Daily, I read several Facebook/Twitter feeds that associate themselves with homeschooling. I have recently become aware of a tend that, at first glance, seemed innocuous but upon further reflection, is disturbing.
“…when does your school year end?”
“…we have school from 8-3…”
“we learn several subjects over the course if the year…what do you teach?”
I know these statements don’t seem bad on the surface, so why the worry? Because they don’t sound any different from public school concerns!
Without going into much depth here, our (the U.S.) education system is based heavily on the Prussian “industrial revolution” era model. This model favored a highly timed and structured model to educate the masses to work menial jobs and supply an every growing work force. Even our PhD programs were born of this Prussian system. We get obsessed with time/bell schedules, summer vacation, giving enough homework, etc….all because of our upbringing in the public school system.
In the Prussia system, only about 5% of a populace could go to a school that taught kids how to think, create policy, and become tomorrow’s leaders.
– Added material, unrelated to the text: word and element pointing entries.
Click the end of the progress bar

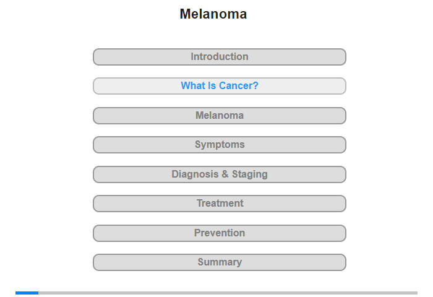tap(416, 293)
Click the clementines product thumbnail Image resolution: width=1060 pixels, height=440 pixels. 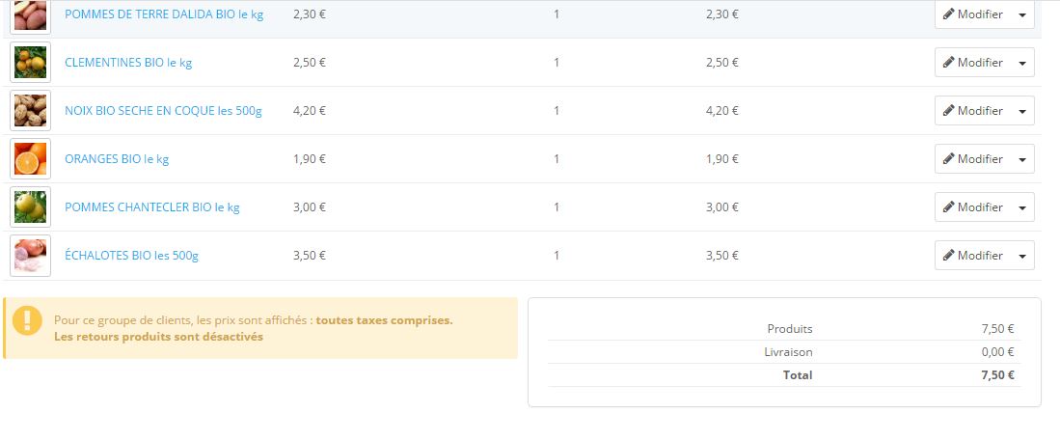coord(30,63)
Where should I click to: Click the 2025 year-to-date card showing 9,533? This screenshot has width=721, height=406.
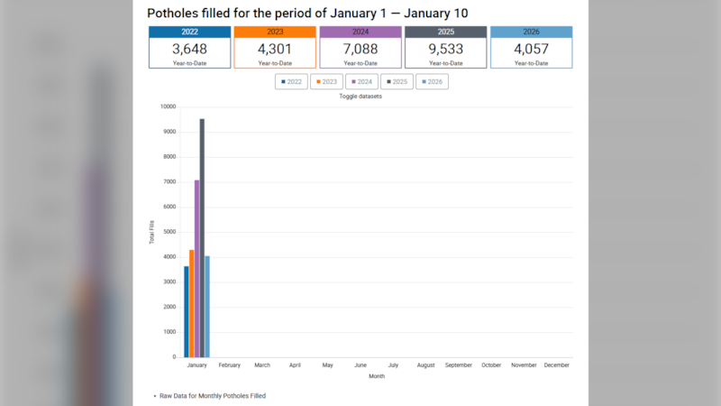click(x=446, y=48)
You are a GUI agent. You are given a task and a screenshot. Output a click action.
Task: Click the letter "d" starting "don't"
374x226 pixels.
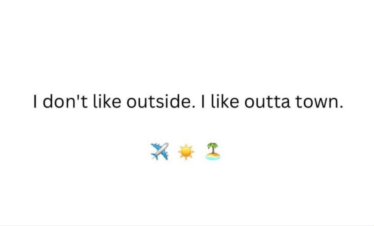point(48,101)
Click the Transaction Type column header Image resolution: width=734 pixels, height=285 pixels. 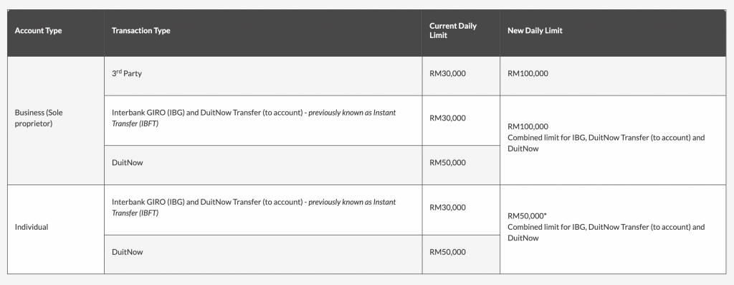pos(263,33)
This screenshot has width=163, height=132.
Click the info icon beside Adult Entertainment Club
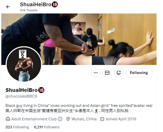click(x=60, y=119)
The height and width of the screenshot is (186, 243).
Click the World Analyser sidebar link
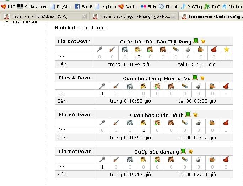(x=21, y=22)
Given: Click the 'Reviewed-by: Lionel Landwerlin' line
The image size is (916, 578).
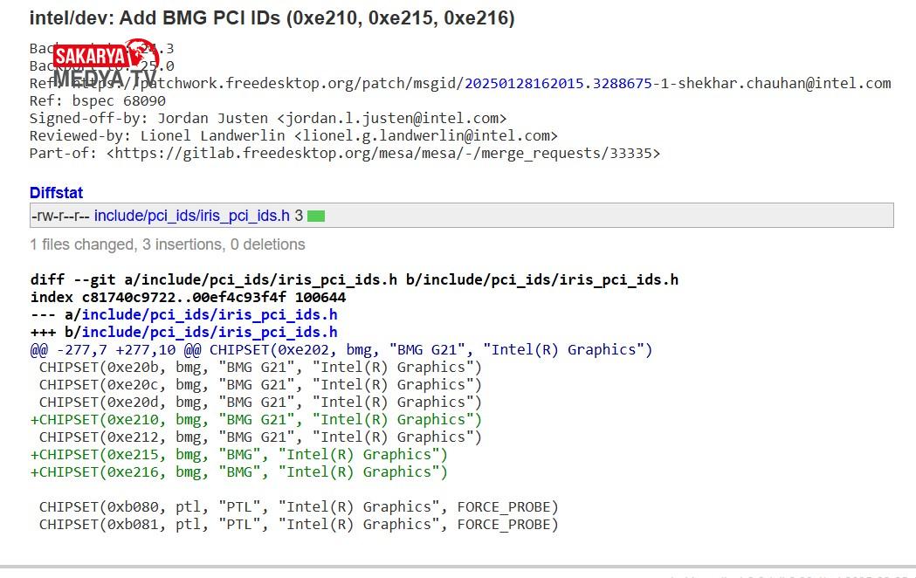Looking at the screenshot, I should [x=293, y=136].
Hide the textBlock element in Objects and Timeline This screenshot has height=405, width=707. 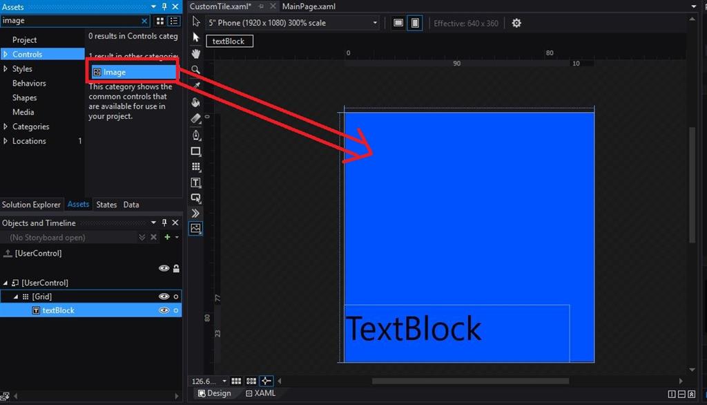pyautogui.click(x=164, y=310)
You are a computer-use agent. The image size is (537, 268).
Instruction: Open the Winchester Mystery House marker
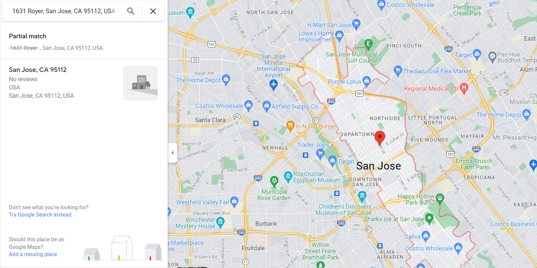coord(220,222)
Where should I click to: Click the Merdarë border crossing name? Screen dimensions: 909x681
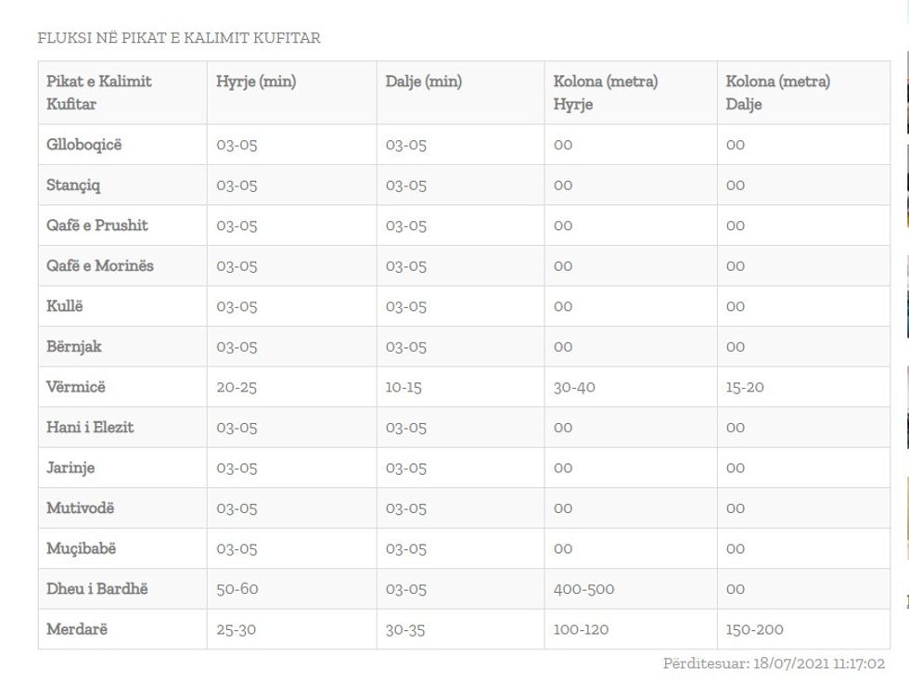point(77,629)
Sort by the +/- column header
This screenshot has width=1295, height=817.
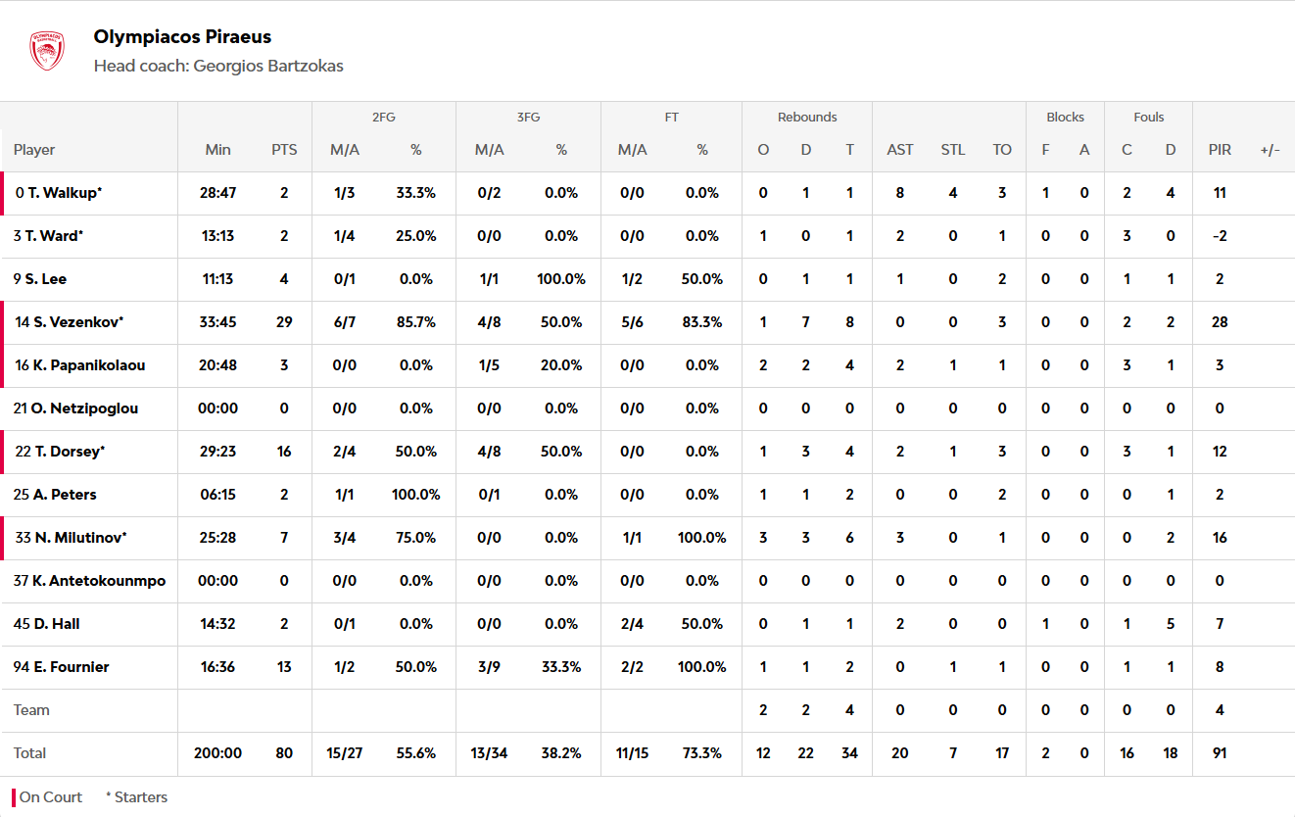click(1270, 150)
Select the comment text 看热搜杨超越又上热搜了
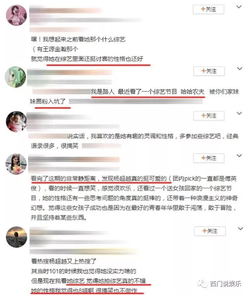249x295 pixels. 63,261
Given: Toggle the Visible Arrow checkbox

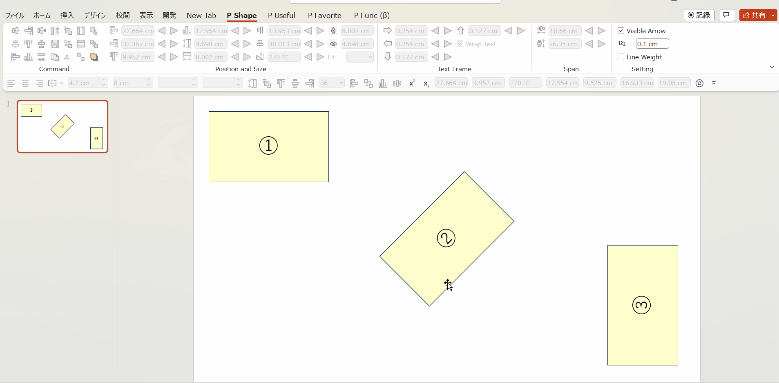Looking at the screenshot, I should click(621, 31).
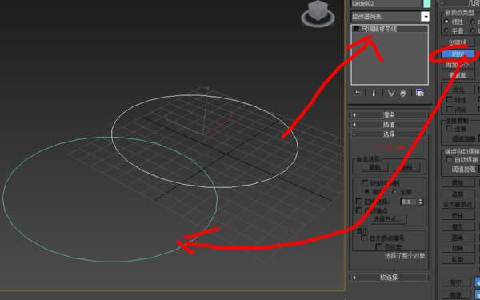Click the Make Unique icon under the stack
The height and width of the screenshot is (300, 480).
(x=391, y=93)
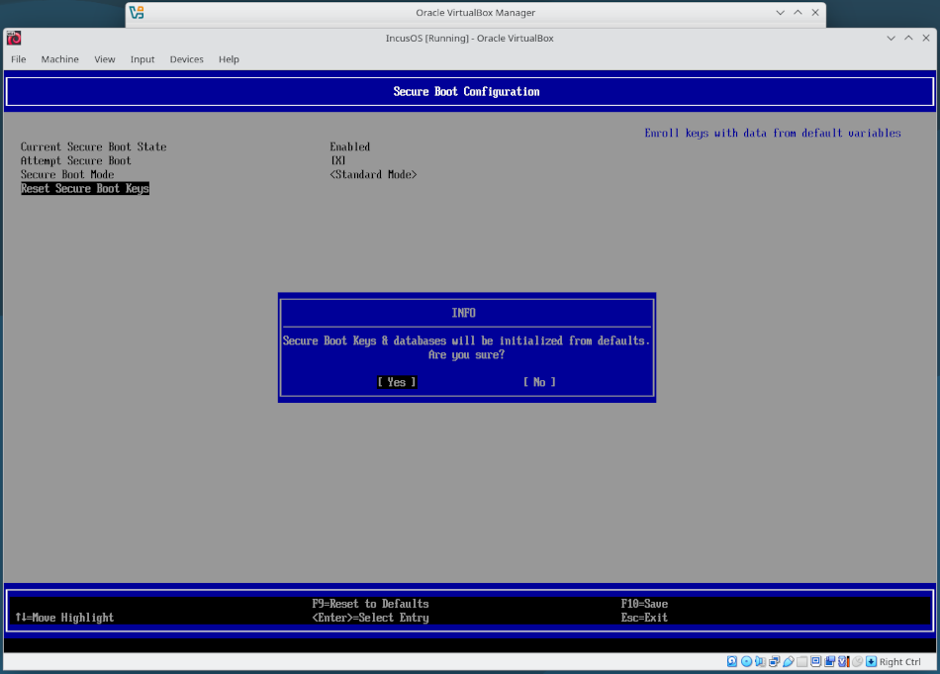Screen dimensions: 940x674
Task: Click the network adapters status icon
Action: click(774, 661)
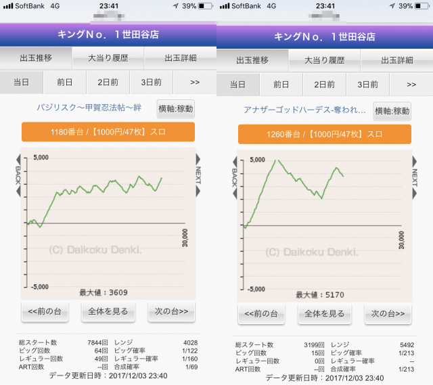
Task: Tap the battery icon in right status bar
Action: (424, 6)
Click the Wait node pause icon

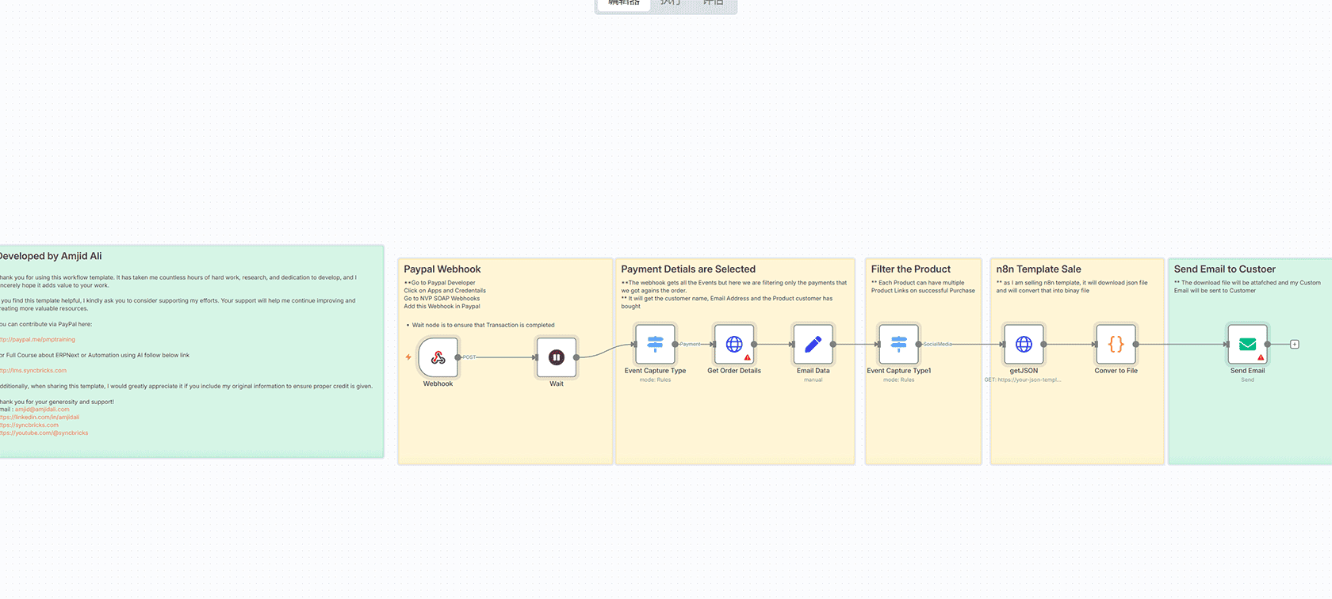[x=557, y=357]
The next 10% our so, became professionals like doctors and lawyers. The rest went to werkshule where they received a decent enough education to get by and work a blue-collar job.
If you are homeschooling and structuring it like public school (that most likely you grew up in), what’s the point?!? Why are we making sure our kids study Math, Science, Social, English, and electives? These are categories of what the public system says we should have. What about a kid who LOVES science…are you telling me (s)he can’t learn English, math, or other subjects via this conduit? I think they can. Technical science papers, experimental journals all need English skills….Math is a given with science…and so on.
Is it an important skill to memorize multiplication tables? (is it really?) Or is it better to understand the multiplication is a higher form of addition (and consequently division is a higher form of subtraction) and means we take a value and add the same value a certain number of times? Sure drills are important…but are they the only thing to concentrate on? It’s more important that our kids have the skills to teach themselves, think for themselves and research for themselves.
Rethink and reassess how you “do” education. What skills do our kids really need? Are they thinking, discovering, and experimenting….or reading and rehashing facts and figures with no real understanding. Is 90% on a test good enough? Doesn’t that mean they are only 90% proficient? Why not let them learn the material until they can get 100%?
To get some ideas of rethinking education I suggest this reading: The One World Schoolhouse by Salman Khan. He is the founder and teacher at the Khan Academy (Free Math Lessons) and he has some interesting ideas on rethinking education in America and the world.